Book of the month 2009

07/09  Siegfried Lenz: Minute's Silence

© Haus Publishing

A memorial service for the deceased teacher Stella Petersen is taking place in the auditorium of a gymnasium in a town on the Baltic Coast. The entire school congregation looks in deep mourning at the photograph of the young woman, equally well-liked by students and teachers. One of her students, the form representative Christian, is unable to meet the school principal's request for a brief address to the assembly, because he is the one most affected: the young English teacher was the first big love of his life.
The audience rises for a minute’s silence, and in that moment Christian remembers their past happiness. He tells himself and the readers the story of the past summer weeks: their first visit on his father's barge; Stella as the life-saver of her student Georg Bisanz and little Sonja; the ride on the pleasure boat ‘Katharina’ and their first halting touch; the trip to the bird sanctuary island, the shelter and the love-making in the hollow; afterwards the night together at the Lake View Hotel; nagging uncertainty about what others know about their liaison; his plans for a future together; the momentous accident of the sailing ship ‘Polarstern’; his recovery of Stella’s lifeless body and the drive in the ambulance; the funeral at sea, a reticent service showered with flowers; Stella's postcard from her sailing tour that reaches him after her death and on which she writes: “Love, Christian, is a warm, bearing wave”.

The content and language of the novella bring us into the world of sailors and stone fishers during the nineteen-seventies. Beach and sea form the vivid background of the events with realistic precision. Again there are seagulls, waves and clouds which Lenz outlines with a few strokes, also the work of the fisher men and the life at the harbour, and we experience this summer at the sea as if we were present. Lenz knows the metier of the stone fishers, an inspiration for the figure of Christian’s father. “He was a stone fisher”, Lenz tells, “he fished stones for the good of the small and inconspicuous but well visited harbours on the island ‘Ahlsen’. He brought them over and he built piers – for German pleasure sailors.
== == ==
• Set tasks:
1. Answer from the review of Minute's Silence:
(a) What subject did Stella Petersen teach?
(b) What was the name of the pleasure boat Christian and Stella rode on?
(c) In which decade does the novella take place?
2. Carry the review of Minute's Silence forward from its last sentence.
None of the material that comes next is needed.

• Source data:
== == ==
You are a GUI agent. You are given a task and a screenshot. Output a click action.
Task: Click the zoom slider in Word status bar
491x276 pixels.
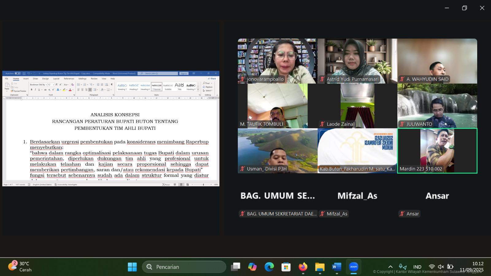tap(203, 185)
== == ==
• Results of the exercise:
1.
(a) English
(b) Katharina
(c) The nineteen-seventies

2.
Within the background story – memorial service and discovering the cause of the death – a tender, as much as passionate, love story develops through flashbacks of the personal memories of the student Christian: selectively, not chronologically, the events accelerate on several narrative levels. Often Christian, in his first-person narrative, switches in mid-sentence from the third to the second person, to Stella, in order to bring her closer to him: “I hugged her and drew her close to me: She wasn’t astonished, she didn’t stiffen, a dreamful expression was in her very bright eyes, maybe it was just weariness, you turned your face towards me, Stella, and I kissed you.”

Experience immediately turns into memory with the abrupt realisation that nothing can be permanent. Despite the extremes of high bliss and sudden death Lenz has succeeded in writing a masterful novella in a lightly flowing, yet laconic style, (which you will want to read again very quickly).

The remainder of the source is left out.